A bot to log matrix channels and render them as nice HTML.
Currently does not follow channels; you will need to re-run it whenever you want to refresh the logs. It will make an effort to avoid doing unnecessary work on subsequent runs.
You'll need a Matrix account.
This bot assumes you want to log every channel you're in. If you want to log some subset of them, create a new account for the bot (or submit a PR fixing that).
Obtain your access token. On the Element.io web app, this is under Settings -> Help & About (yes, really).
Create a file in this directory named credentials.json
which has JSON with your "userId"
(which looks like "@bakkot-logbot:matrix.org"
) and your "accessToken"
under keys of those names.
npm install
to install dependencies. Then:
npm run collect
will then download the complete history for every channel you're in, as JSON. Re-running it will only fetch new messages, so it's safe to run repeatedly.
npm run render
will generate HTML files from any existing JSON logs and put them in the docs
directory, suitable for use with Github Pages. This does not hit the network.
render
will mostly avoid regenerating old pages. If for some reason you want to forcibly regenerate the HTML, you can do rm -rf logs/docs && node render-html.js
.
The list of rooms is loaded from a dynamically generated script, rather than being hardcoded into pages, so there's no need to regenerate just because you've added a new room.
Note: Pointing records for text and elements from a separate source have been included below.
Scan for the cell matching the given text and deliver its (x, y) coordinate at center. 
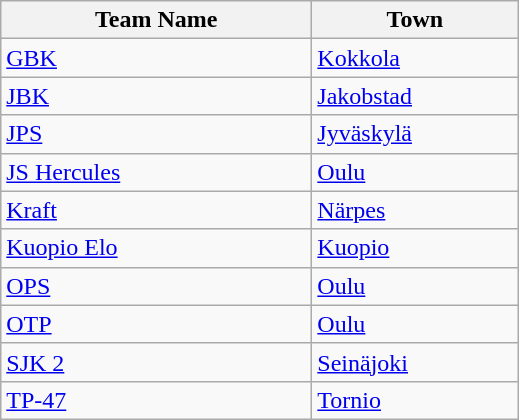
Närpes (415, 210)
JS Hercules (156, 172)
Kokkola (415, 58)
Town (415, 20)
Tornio (415, 400)
JPS (156, 134)
Team Name (156, 20)
Jakobstad (415, 96)
Jyväskylä (415, 134)
TP-47 (156, 400)
Kuopio (415, 248)
JBK (156, 96)
OTP (156, 324)
Seinäjoki (415, 362)
Kraft (156, 210)
GBK (156, 58)
Kuopio Elo (156, 248)
OPS (156, 286)
SJK 2 (156, 362)
Scan for the cell matching the given text and deliver its (x, y) coordinate at center. 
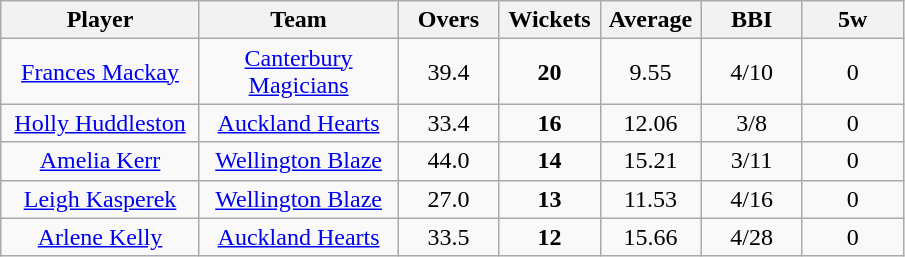
Arlene Kelly (100, 237)
27.0 (448, 199)
14 (550, 161)
3/8 (752, 123)
9.55 (650, 72)
12.06 (650, 123)
44.0 (448, 161)
Player (100, 20)
Average (650, 20)
39.4 (448, 72)
15.21 (650, 161)
Team (298, 20)
Holly Huddleston (100, 123)
33.5 (448, 237)
3/11 (752, 161)
33.4 (448, 123)
Wickets (550, 20)
20 (550, 72)
BBI (752, 20)
Leigh Kasperek (100, 199)
4/16 (752, 199)
4/28 (752, 237)
4/10 (752, 72)
Canterbury Magicians (298, 72)
11.53 (650, 199)
Amelia Kerr (100, 161)
13 (550, 199)
16 (550, 123)
15.66 (650, 237)
12 (550, 237)
5w (852, 20)
Overs (448, 20)
Frances Mackay (100, 72)
Find where the given text appears and provide that cell's center as (x, y) coordinate. 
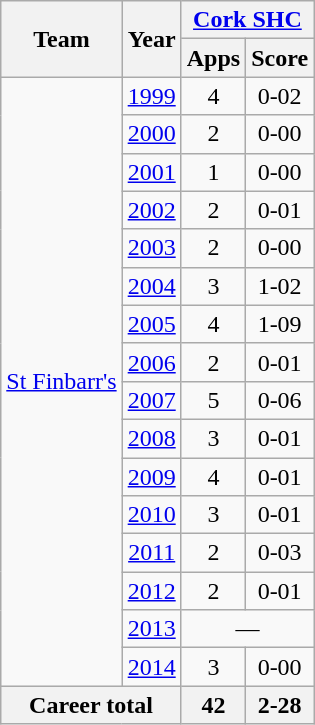
0-03 (280, 553)
Cork SHC (247, 20)
2000 (152, 134)
2012 (152, 591)
2001 (152, 172)
2005 (152, 324)
5 (213, 400)
42 (213, 705)
1-02 (280, 286)
1999 (152, 96)
2007 (152, 400)
St Finbarr's (62, 382)
1 (213, 172)
2013 (152, 629)
2006 (152, 362)
2004 (152, 286)
2008 (152, 438)
Career total (91, 705)
2003 (152, 248)
0-06 (280, 400)
2011 (152, 553)
Year (152, 39)
0-02 (280, 96)
1-09 (280, 324)
2002 (152, 210)
— (247, 629)
Score (280, 58)
2-28 (280, 705)
2009 (152, 477)
2014 (152, 667)
Team (62, 39)
2010 (152, 515)
Apps (213, 58)
Output the [X, Y] coordinate of the center of the cell containing the given text.  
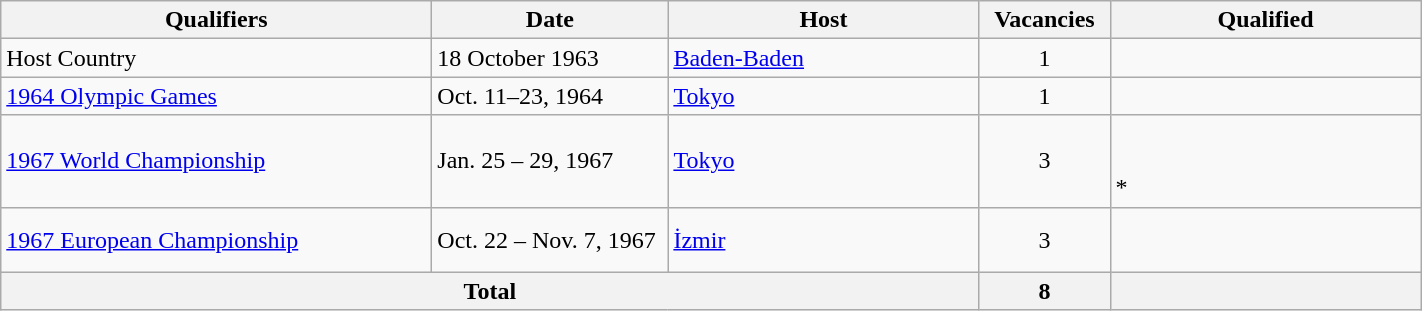
18 October 1963 [550, 58]
8 [1044, 291]
* [1266, 161]
1967 European Championship [216, 240]
Oct. 22 – Nov. 7, 1967 [550, 240]
Host [824, 20]
Oct. 11–23, 1964 [550, 96]
Vacancies [1044, 20]
Qualified [1266, 20]
İzmir [824, 240]
Total [490, 291]
Host Country [216, 58]
Jan. 25 – 29, 1967 [550, 161]
1967 World Championship [216, 161]
Qualifiers [216, 20]
1964 Olympic Games [216, 96]
Date [550, 20]
Baden-Baden [824, 58]
Scan for the cell matching the given text and deliver its [x, y] coordinate at center. 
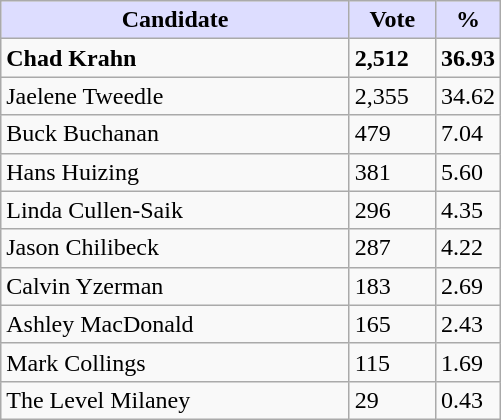
% [468, 20]
36.93 [468, 58]
Candidate [176, 20]
Ashley MacDonald [176, 324]
Buck Buchanan [176, 134]
Jason Chilibeck [176, 248]
29 [392, 400]
7.04 [468, 134]
2.69 [468, 286]
Linda Cullen-Saik [176, 210]
The Level Milaney [176, 400]
2,512 [392, 58]
Vote [392, 20]
5.60 [468, 172]
Chad Krahn [176, 58]
4.22 [468, 248]
Jaelene Tweedle [176, 96]
381 [392, 172]
165 [392, 324]
183 [392, 286]
1.69 [468, 362]
479 [392, 134]
0.43 [468, 400]
296 [392, 210]
115 [392, 362]
Hans Huizing [176, 172]
Mark Collings [176, 362]
287 [392, 248]
34.62 [468, 96]
4.35 [468, 210]
Calvin Yzerman [176, 286]
2,355 [392, 96]
2.43 [468, 324]
Return (x, y) of the center of cell containing provided text 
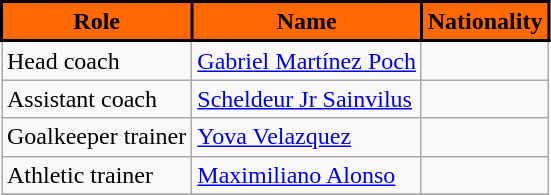
Gabriel Martínez Poch (307, 60)
Head coach (97, 60)
Nationality (484, 22)
Name (307, 22)
Role (97, 22)
Scheldeur Jr Sainvilus (307, 99)
Athletic trainer (97, 175)
Yova Velazquez (307, 137)
Assistant coach (97, 99)
Goalkeeper trainer (97, 137)
Maximiliano Alonso (307, 175)
Detect which cell encompasses the target text, then output its (x, y) center coordinate. 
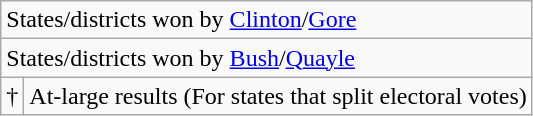
States/districts won by Bush/Quayle (267, 58)
† (12, 96)
At-large results (For states that split electoral votes) (278, 96)
States/districts won by Clinton/Gore (267, 20)
Return [X, Y] of the center of cell containing provided text 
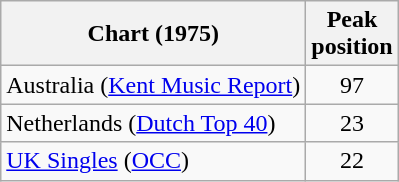
Netherlands (Dutch Top 40) [154, 123]
UK Singles (OCC) [154, 161]
22 [352, 161]
97 [352, 85]
Peakposition [352, 34]
Chart (1975) [154, 34]
Australia (Kent Music Report) [154, 85]
23 [352, 123]
Locate the cell with the specified text and output its [x, y] center coordinate. 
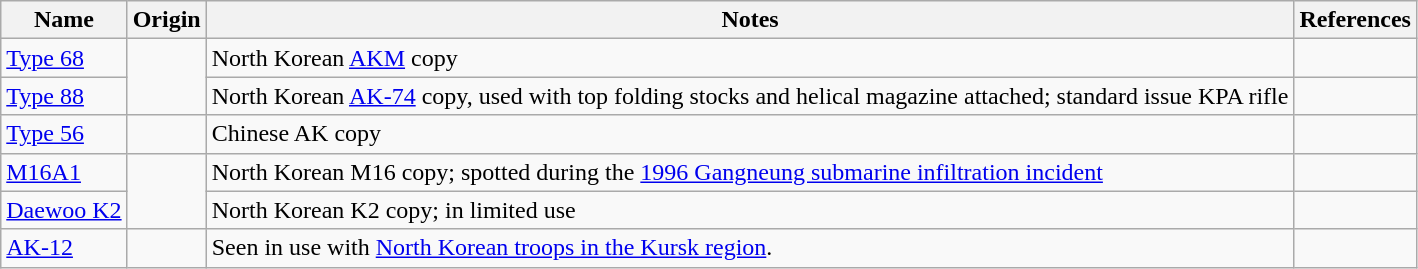
Origin [166, 20]
Notes [750, 20]
Type 56 [64, 134]
M16A1 [64, 172]
North Korean K2 copy; in limited use [750, 210]
Chinese AK copy [750, 134]
AK-12 [64, 248]
Daewoo K2 [64, 210]
North Korean AKM copy [750, 58]
Type 68 [64, 58]
References [1356, 20]
Name [64, 20]
North Korean AK-74 copy, used with top folding stocks and helical magazine attached; standard issue KPA rifle [750, 96]
North Korean M16 copy; spotted during the 1996 Gangneung submarine infiltration incident [750, 172]
Seen in use with North Korean troops in the Kursk region. [750, 248]
Type 88 [64, 96]
Return the (x, y) coordinate for the center point of the cell that contains the specified text.  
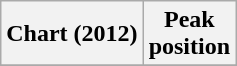
Chart (2012) (72, 34)
Peakposition (189, 34)
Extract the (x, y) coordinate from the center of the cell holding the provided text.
A puzzle: how do you support full-text search for a site hosted on a static fileserver, like Github Pages?
Answer: that sounds impossible.
OK, here's another puzzle: how do you support querying a SQL database for a site hosted on a static fileserver?
Answer: that sounds even more impossible.
Turns out, @phiresky has solved the latter problem. It's an absolute marvel. Go read that post. The underlying trick is HTTP range requests, which your server must support. (Github Pages does.)
So we get full-text search by reducing the problem to querying a SQL database with FTS5. Along with the HTML output, we build and host one SQL database per channel, split into one-megabyte chunks (to make the git diffs more manageable).
The databases are intialized by running node scripts/make-dbs.js
. After that, npm run render
will keep it up to date.
The first time you build this, or if you modify scripts/search.js
, you'll need to run npm build-search-script
. That uses webpack, which is pretty slow. If I could figure out how to get esbuild to include wasm resources, I'd use esbuild instead and have it run as part of render
, but as it is I don't want to add the overhead required to run webpack to rebuild a script which never changes.
The sqlite
, sqlite3
, and sql.js-httpvfs
dependencies are only used for search. You can skip them if you're not going to make the pages searchable.
Note that I'm using a fork of the original sql.js-httpvfs
which has support for bailing out when you've requested too much data. The tarball for the fork is committed to this repo.
This bot only supports basic messages for now. Images, reactions, etc are not logged. Also, redactions show up as multiple messages.